§ DOCUMENT SECTION
* start *

# In the market for a new filter. What to do?



## Newt (Apr 1, 2004)

I'm in the market for a new canister filter. I've had my Eheim 2028 Pro II on my 75 for 10 years now. Lately I've been having issues with it leaking for a few days after the monthly servicing. I have replaced all the gaskets/o-rings including the flow/sight glass and its o-ring and applied silicone grease. I suspect the o-ring on the sight glass is leaking as water builds up in the head.

*My question is:* Do I go with another 2028? This would provide me with some spare parts and immediate start up with hoses and media. -OR- do I go with a new Pro III model?

The G90 is a match for flow with the 2028 and a step up is the G160/model 2075 - 330GPH vs 275GPH. The pads for the new model are about twice the price as for the 2028.


----------



## neilshieh (Jun 24, 2010)

* end *

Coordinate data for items
* start *

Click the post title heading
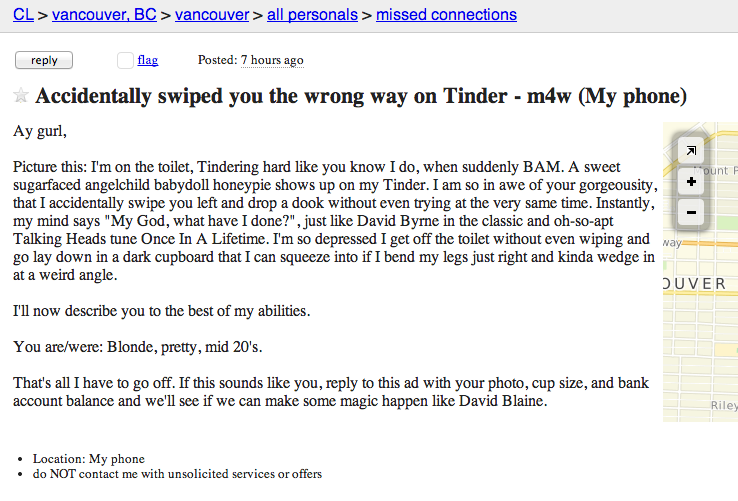 click(x=361, y=96)
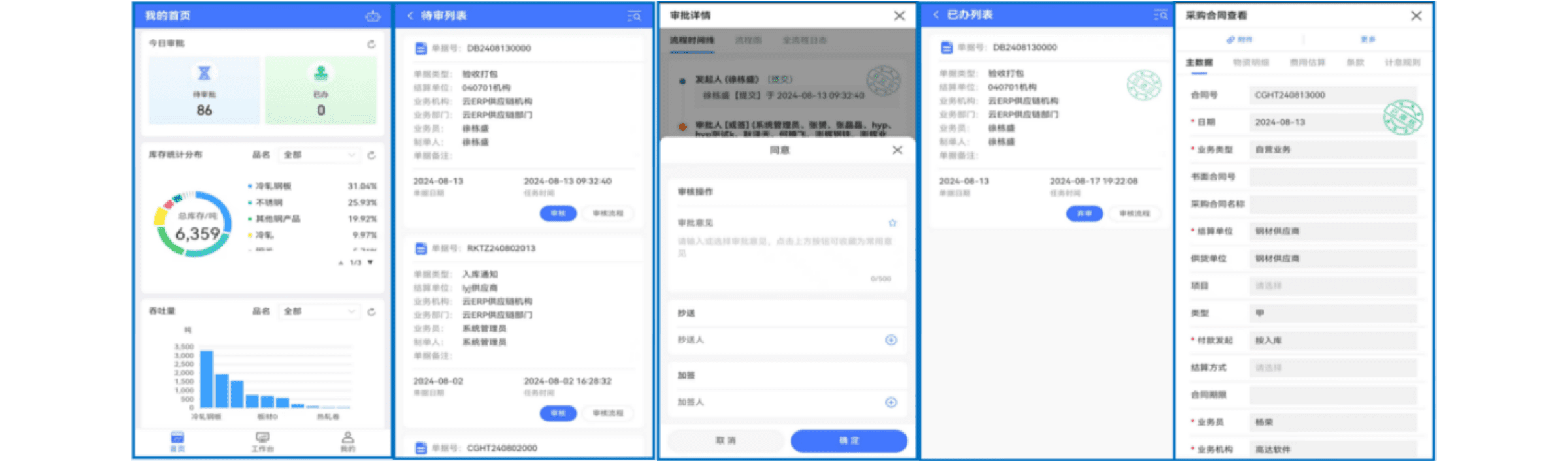Switch to the 物资明细 tab
Image resolution: width=1568 pixels, height=461 pixels.
pyautogui.click(x=1250, y=63)
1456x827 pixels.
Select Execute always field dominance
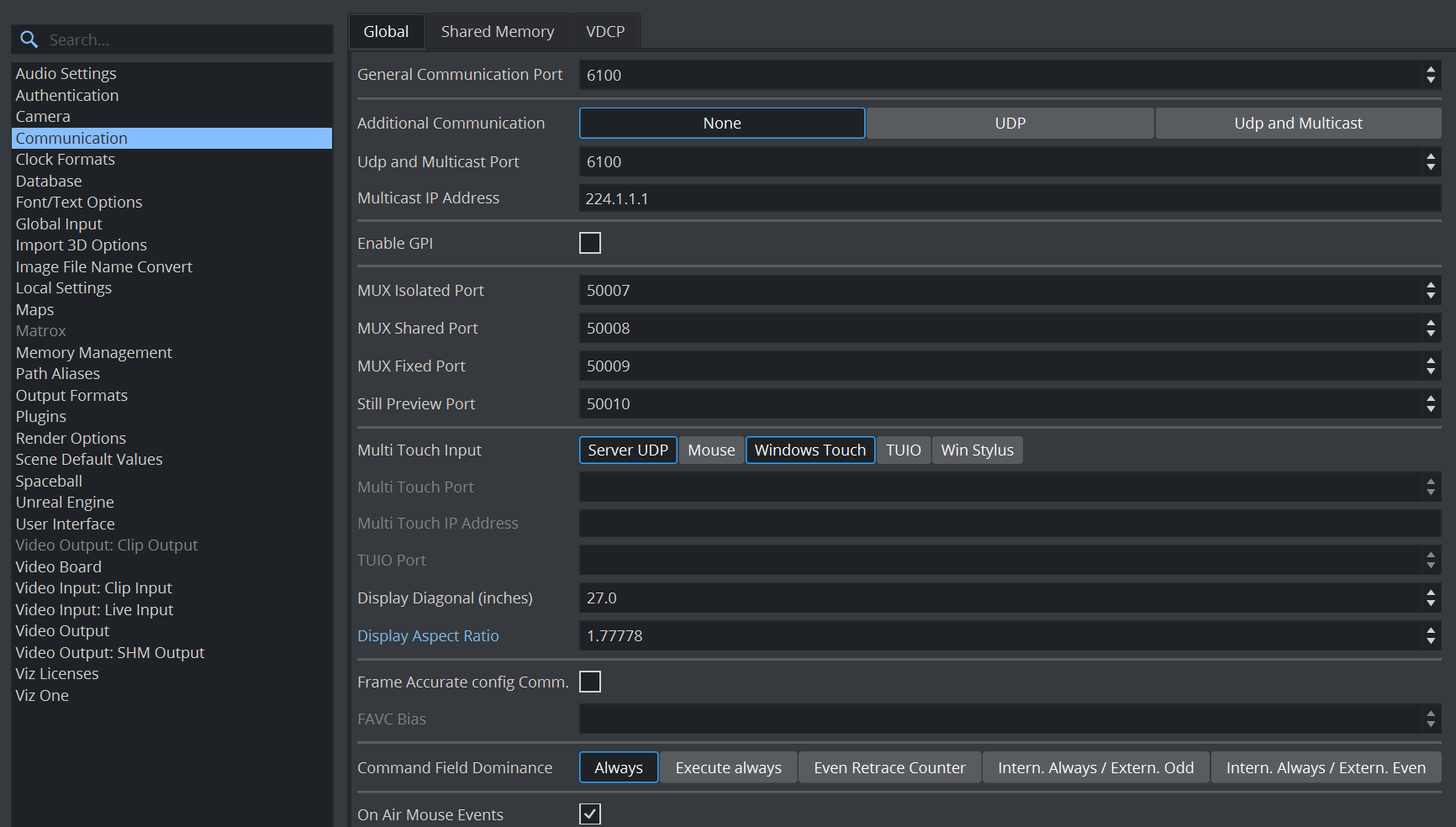click(x=728, y=768)
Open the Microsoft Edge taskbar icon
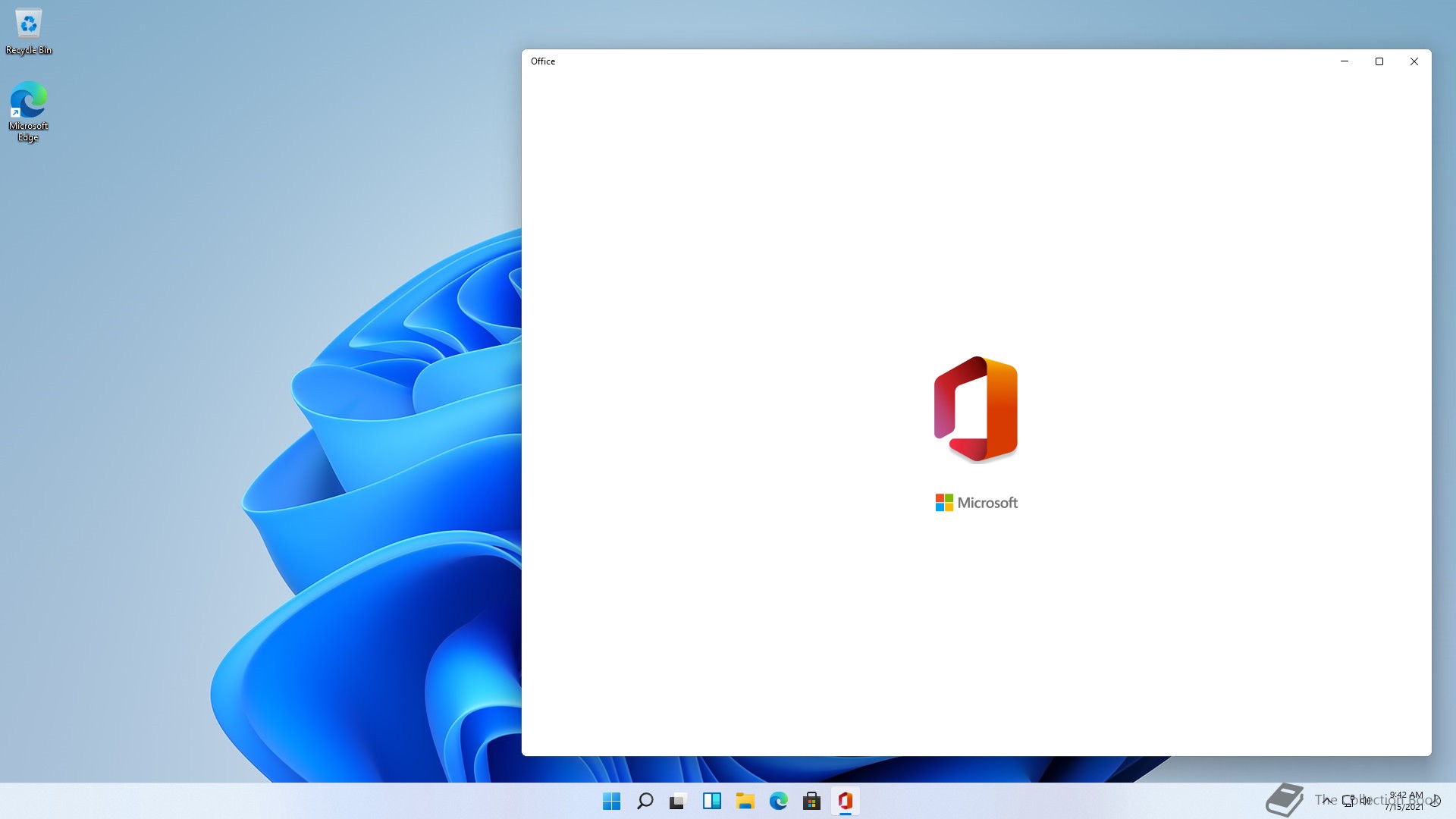Screen dimensions: 1456x819 tap(778, 801)
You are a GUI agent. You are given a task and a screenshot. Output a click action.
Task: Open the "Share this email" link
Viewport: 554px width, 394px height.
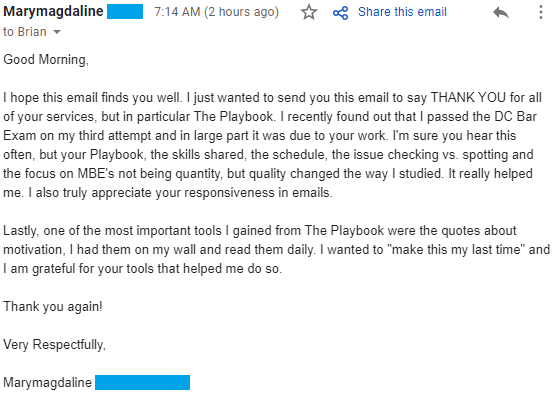[402, 12]
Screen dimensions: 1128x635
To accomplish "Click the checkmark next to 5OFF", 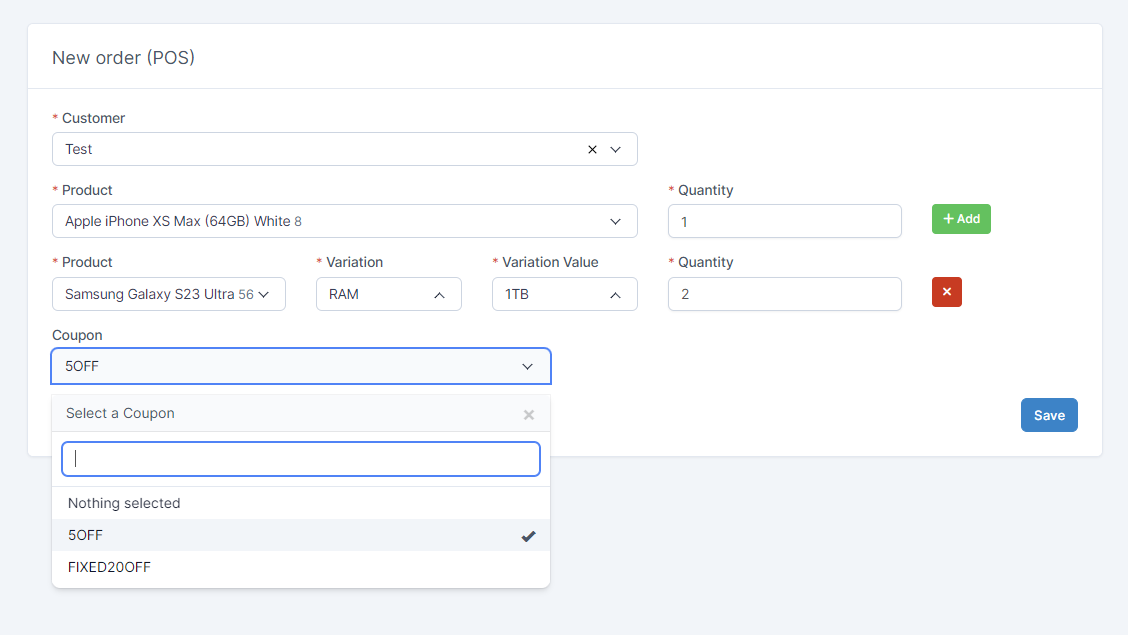I will 528,536.
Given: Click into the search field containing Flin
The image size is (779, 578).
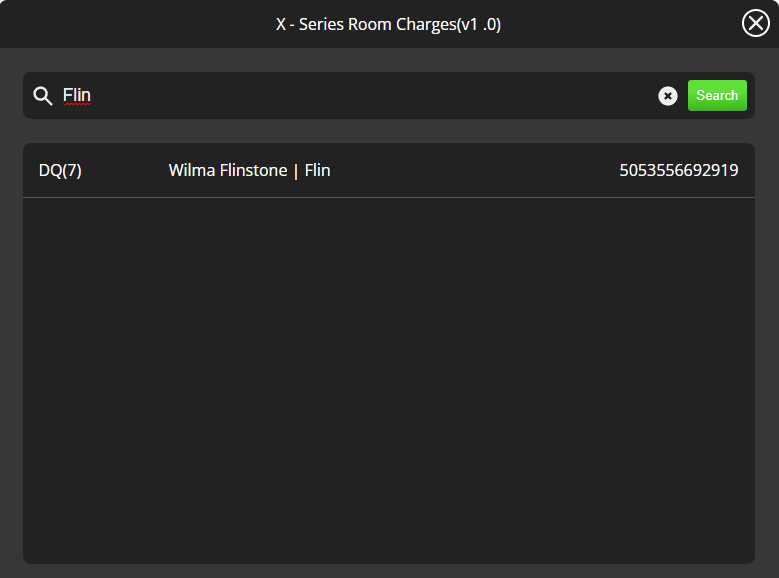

* end *

§ DIRECTIVE 1
Please copy the passage of the filter thread that begins at the words "I'm in the market" and ends after the words "(Jun 24, 2010)".
§ DIRECTIVE 2
Count the lines of the entries that contain the string "field", matching case, and give only the number.
These entries bear no relation to the filter thread.

§ CORRECT ANSWER 1
I'm in the market for a new canister filter. I've had my Eheim 2028 Pro II on my 75 for 10 years now. Lately I've been having issues with it leaking for a few days after the monthly servicing. I have replaced all the gaskets/o-rings including the flow/sight glass and its o-ring and applied silicone grease. I suspect the o-ring on the sight glass is leaking as water builds up in the head.

*My question is:* Do I go with another 2028? This would provide me with some spare parts and immediate start up with hoses and media. -OR- do I go with a new Pro III model?

The G90 is a match for flow with the 2028 and a step up is the G160/model 2075 - 330GPH vs 275GPH. The pads for the new model are about twice the price as for the 2028.


----------



## neilshieh (Jun 24, 2010)

§ CORRECT ANSWER 2
2